En sus conversaciones con Simbad, el de tierra, en presencia de sus amigos, un curioso precedente de los modernos comités paritarios, hace Simbad labor de catequesis social y corrobora su dialéctica con la dádiva, al modo de un patrono inteligente.

Pero al mismo tiempo que justifica Simbad el origen de su riqueza, justifica también el Sino, culpado de injusto por Simbad, el de tierra, demostrando a este que el esfuerzo, el ejercicio de la voluntad, son los que granjean al hombre el bienestar en este mundo, cual galardón a sus afanes.

Hay ahí toda una dinámica filosofía del esfuerzo en pugna con el quietismo fatalista de Simbad, el de tierra, y que pone frente a frente las dos tendencias teológicas que se manifiestan en el seno de la ortodoxia islámica; Simbad, el marino, es un kadri, o sea un defensor del libre albedrío con todas sus consecuencias, de responsabilidad personal, frente a Simbad, el de tierra, que es un motazil, es decir, un hombre abúlico, que todo lo hace depender del Sino, de la predestinación; en último término, de la voluntad inescrutable del Todopoderoso.

Simbad, el marino, reconoce la parte que el Sino tiene en la producción de los hechos humanos; pero reconoce también, como los estoicos griegos, que la voluntad del hombre puede desviar en su favor esa línea de lo fatídico y es, más bien que un fatalista, un determinista a la moderna, que cree en la concatenación fatal de efectos y causas, pero dejando un elástico margen a ese elemento imponderable que los antiguos, y Goethe también, llamaban lo demoníaco, y Simbad, el marino, ejemplifica sus argumentos con su propia vida, en la que más de una vez logró, con su voluntad asistida de la razón y la esperanza, apartar de su blanco la flecha del Destino y trocar el mal en bien.

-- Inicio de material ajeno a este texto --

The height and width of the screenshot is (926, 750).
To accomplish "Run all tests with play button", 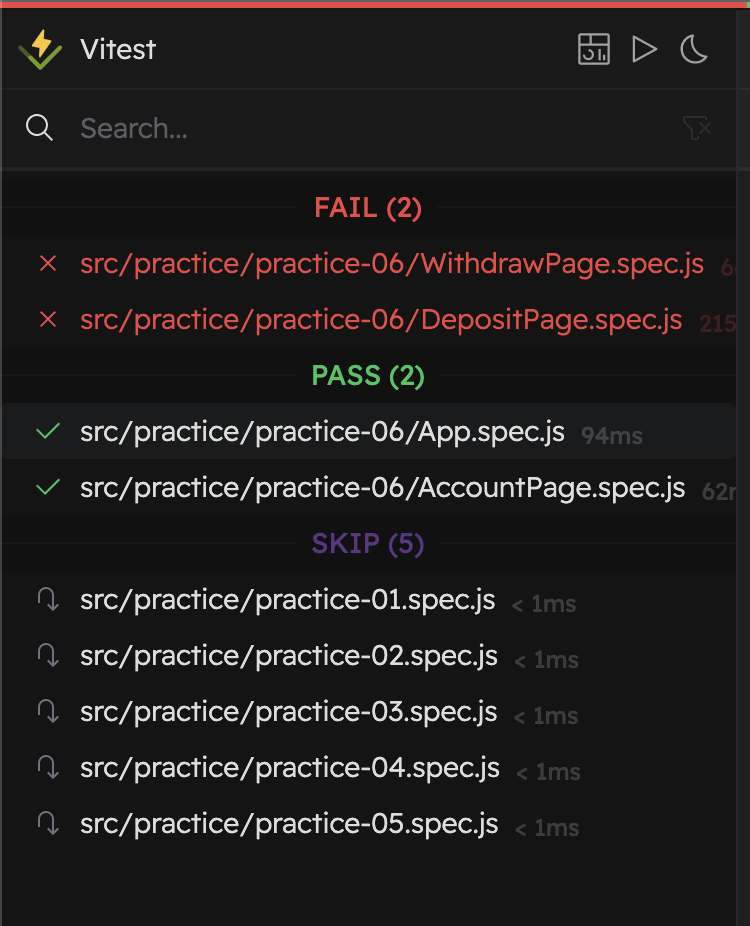I will pyautogui.click(x=644, y=49).
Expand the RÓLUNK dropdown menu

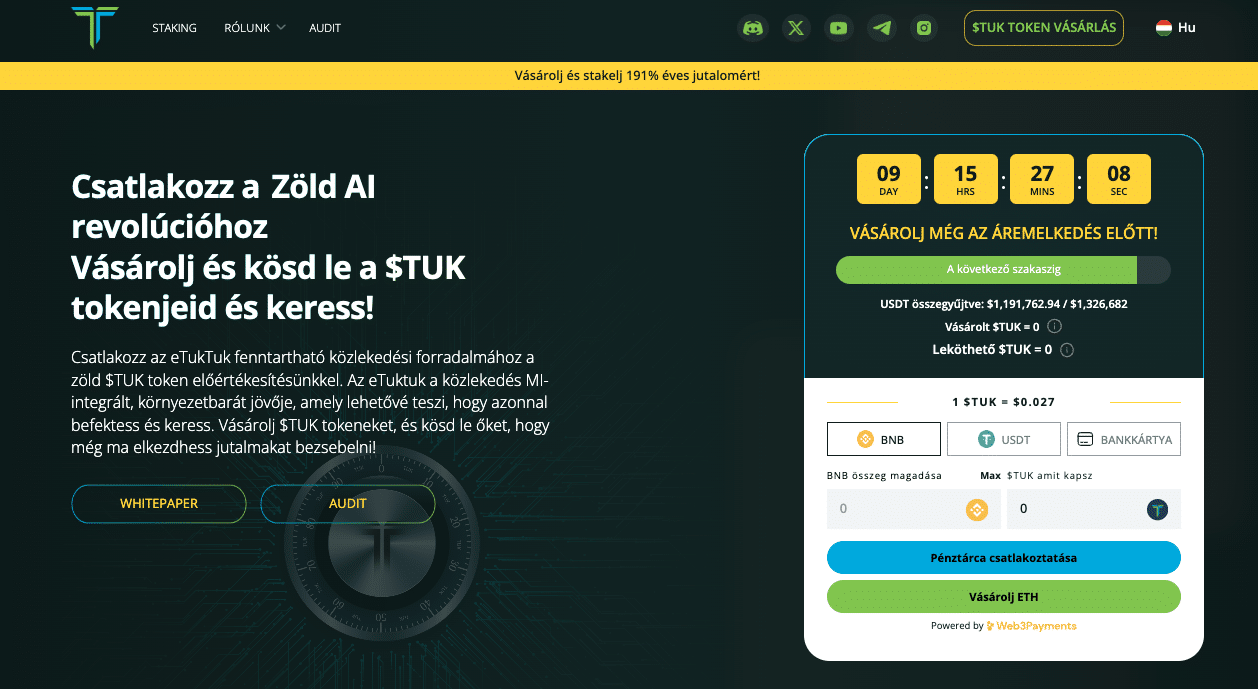pyautogui.click(x=254, y=28)
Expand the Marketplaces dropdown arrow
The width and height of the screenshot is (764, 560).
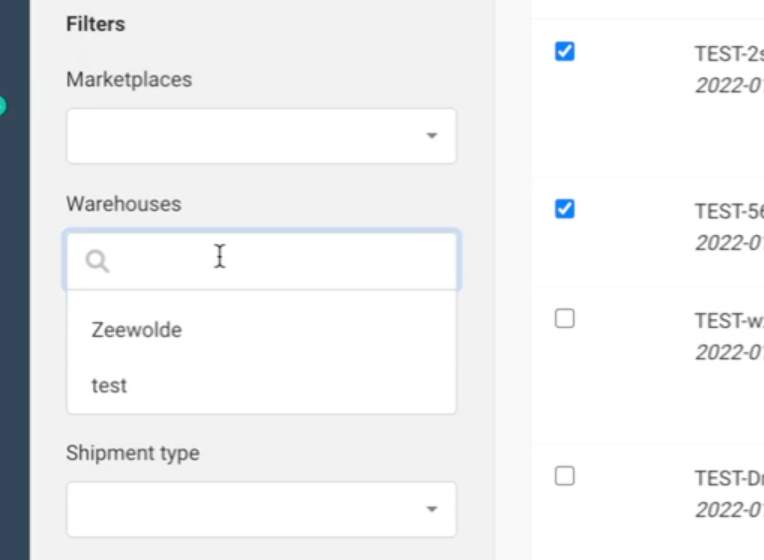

Esta tesis de Simbad, probada con hechos, y según la cual todo depende en último término anaxagóricamente del hombre, resulta tanto más convincente cuanto que el marino y su tocayo, el costalero, son dos tipos de hombres totalmente antagónicos; es el primero un hombre inquieto, dinámico, curioso, tan del mar que se llama por antonomasia el marino, en tanto el costalero es un sujeto apático, abúlico, rutinario y tan pegado a su gleba natal que se llama el de tierra; mientras que el marino no ha hecho toda su vida otra cosa que viajar, y ha llegado en sus andanzas hasta los linderos de la China, Simbad, el costalero, no se ha movido nunca de Bagdad ni jamás ha pensado en mejorar su suerte y poner en juego su inventiva para elevarse en la escala social; es un hombre bueno, sin pizca de madera de pícaro; un creyente que merece el Paraíso, pero que en esta vida no merece sino cargar fardos, y ante el código de la moderna filosofía energética aparecería casi un delincuente.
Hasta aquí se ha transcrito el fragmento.